Weiblichkeit ist kein Gegensatz zu Stärke
Weiblichkeit & Stärke und der stille Augenbrauenkrieg
Es war einer dieser Abende, an denen man eigentlich nur vorhatte, gemütlich einen Tee zu trinken und plötzlich steht man mitten in einer hitzigen Diskussion darüber, was Weiblichkeit eigentlich ist. „Weiblich sein“... Allein schon das Wort klingt für manche wie aus einer alten Parfumwerbung, für andere wie ein Trainingsplan fürs charmante Nicken.
Ich saß da, die Tasse in der Hand, und hörte mir die Theorien an. „Weiblich sein heißt, sanft zu sein.“ „Nein, weiblich heißt, sich nie die Fingernägel abzubrechen.“ „Es geht um Ausstrahlung, nicht um Aussehen.“ Aha. Und ich dachte, es heißt einfach, die Kunst zu beherrschen, in High Heels einen Bus zu erwischen, ohne sich den Knöchel zu brechen.
Das Lustige ist: Die meisten Menschen setzen Weiblichkeit und Stärke nicht in denselben Satz. Als wäre Stärke automatisch „hart“ und Weiblichkeit automatisch „weich“. Dabei habe ich festgestellt, dass wahre Stärke oft im Weichen liegt, wie bei diesen superflexiblen Yoga-Matten, die man biegen, rollen und falten kann, aber niemals zerreißt.
Ich erinnere mich an einen Moment im Supermarkt: Vor mir eine Frau in zarten Ballerinas, mit einem Kleid, das aussah wie aus einem französischen Sommerfilm. Hinter ihr: ein Mann mit zu viel Ungeduld und zu wenig Höflichkeit. Er drängelte, seufzte laut. Sie drehte sich um, lächelte, und sagte in einem Ton, der Zucker und Rasierklinge zugleich war: „Ich kann gern Platz machen, wenn Sie den ganzen Laden vor mir kaufen möchten.“ Das ist Weiblichkeit und Stärke in einem Satz.
Ich glaube, die Mischung macht’s. Weiblichkeit ohne Stärke ist wie Mascara ohne wasserfest. Sieht gut aus, bis der erste Regen kommt. Stärke ohne Weiblichkeit ist wie ein zu enger Blazer. Macht Eindruck, aber nach einer Stunde kriegst du keine Luft mehr.

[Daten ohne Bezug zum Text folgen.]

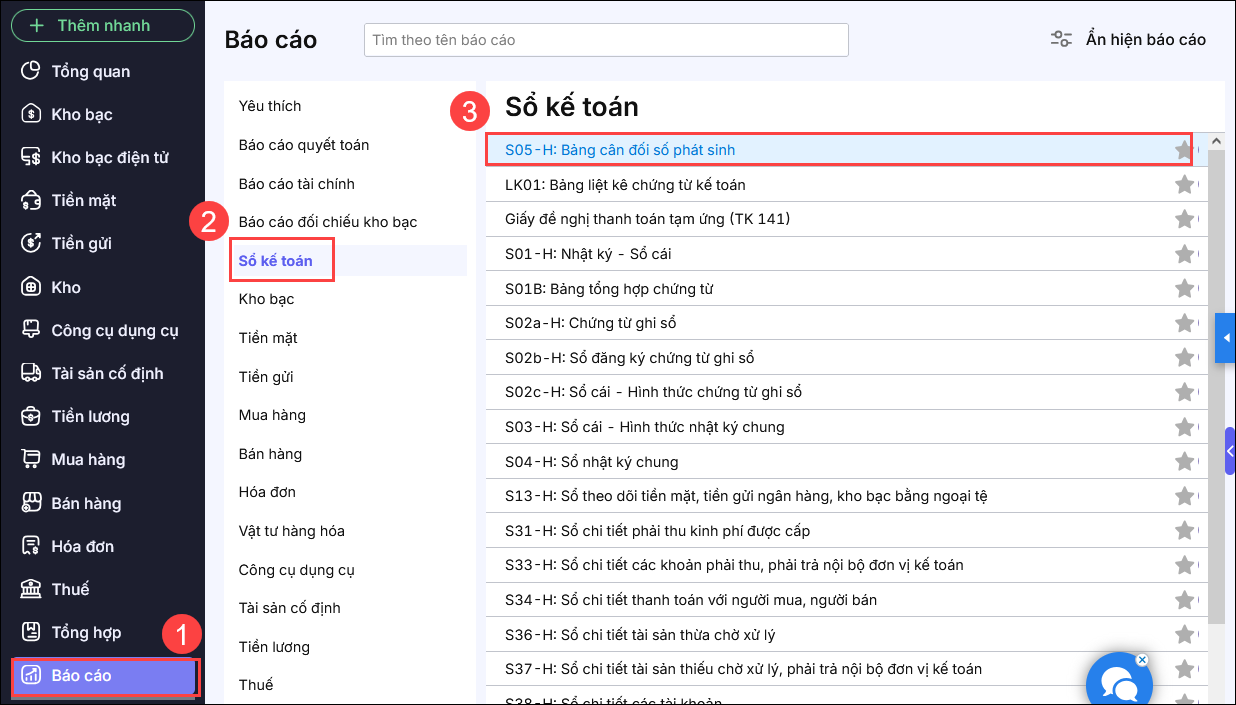
Task: Select the Tài sản cố định truck icon
Action: [x=32, y=373]
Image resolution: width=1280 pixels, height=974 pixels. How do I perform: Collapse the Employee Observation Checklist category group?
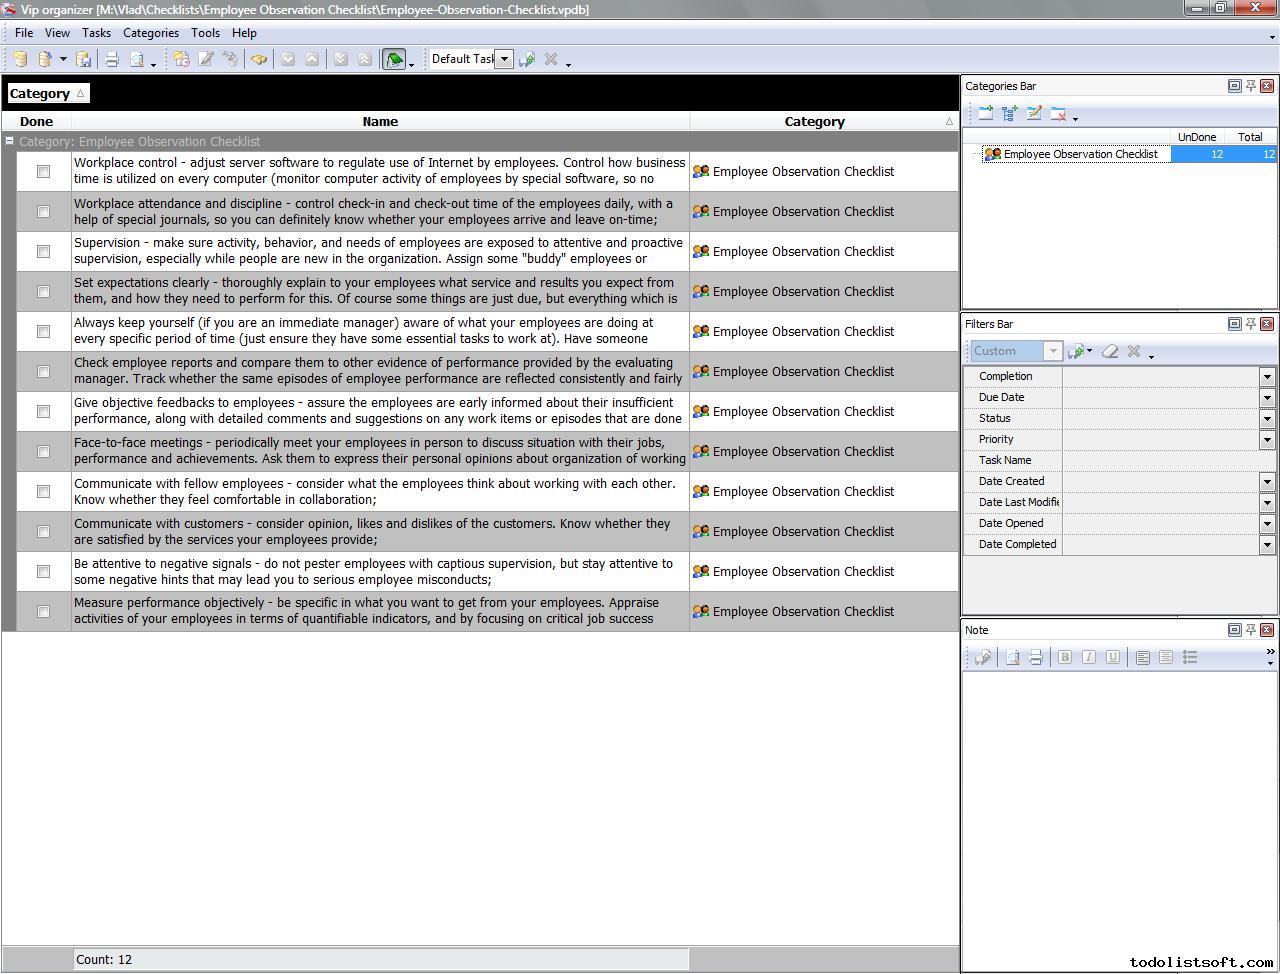[10, 142]
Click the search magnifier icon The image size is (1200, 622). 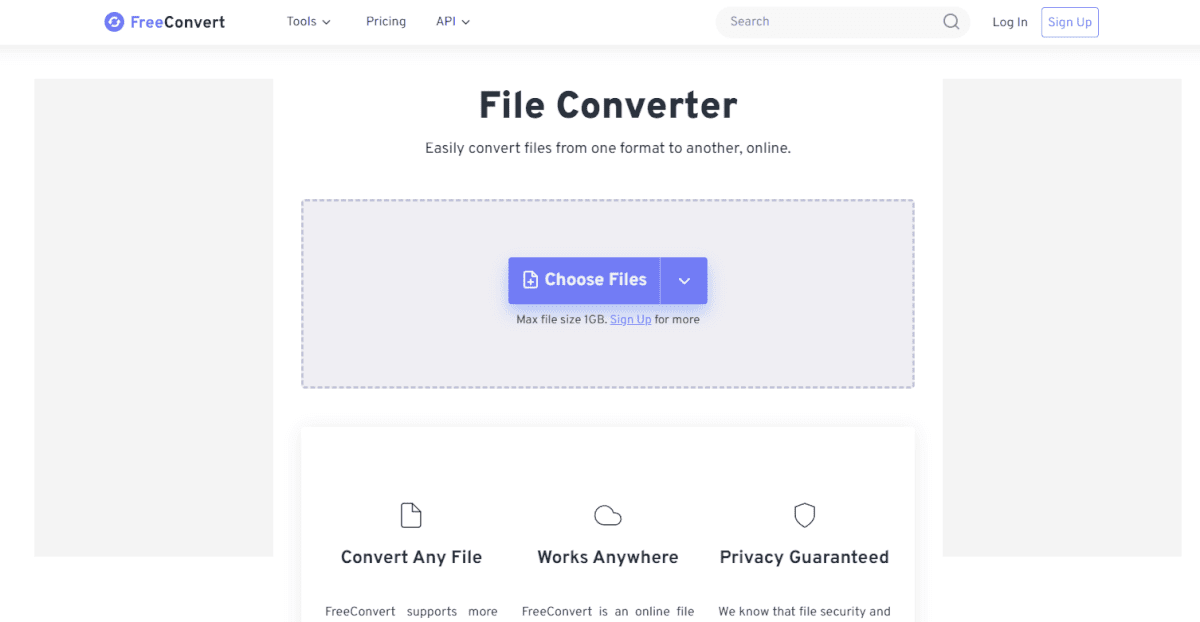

Natürlich gibt es diese Momente, in denen man denkt: „Jetzt wäre es einfacher, einfach tough zu wirken.“ Zum Beispiel, wenn ein Handwerker versucht, dir zu erklären, dass die Reparatur „für dich als Frau eh zu kompliziert ist“. Man könnte brüllen, man könnte drohen. Oder man könnte, ganz weiblich, den Kopf leicht neigen und sagen: „Aha, spannend. Erklären Sie mir doch mal genau, wie das funktioniert. Ich hab Zeit.“ (Und dann dabei so lange lächeln, bis er merkt, dass er sich gerade selbst in die Knie geschwatzt hat.)
Weiblichkeit ist nicht die Haarlänge, nicht die Absatzhöhe und auch nicht die Lippenstiftfarbe. Es ist die Art, wie man seinen Espresso umrührt, während man innerlich schon den kompletten Plan B und C vorbereitet. Stärke ist nicht die Lautstärke, mit der man spricht sondern die Selbstverständlichkeit, mit der man entscheidet, was man nicht mitmacht.
Und wenn du beides kombinierst, bekommst du diese unbesiegbare Aura, bei der Leute nie ganz sicher sind, ob du ihnen gleich einen Kuss gibst oder ihnen die Meinung sagst. Ich persönlich halte das für die wirksamste Superkraft, die man im Alltag haben kann.
Am Ende des Abends waren wir uns übrigens nicht ganz einig, was nun die exakte Definition ist. Aber wir waren uns sicher: Weiblichkeit und Stärke passen zusammen wie roter Lippenstift und ein schwarzes Kleid. Man muss nur wissen, wann man beides trägt.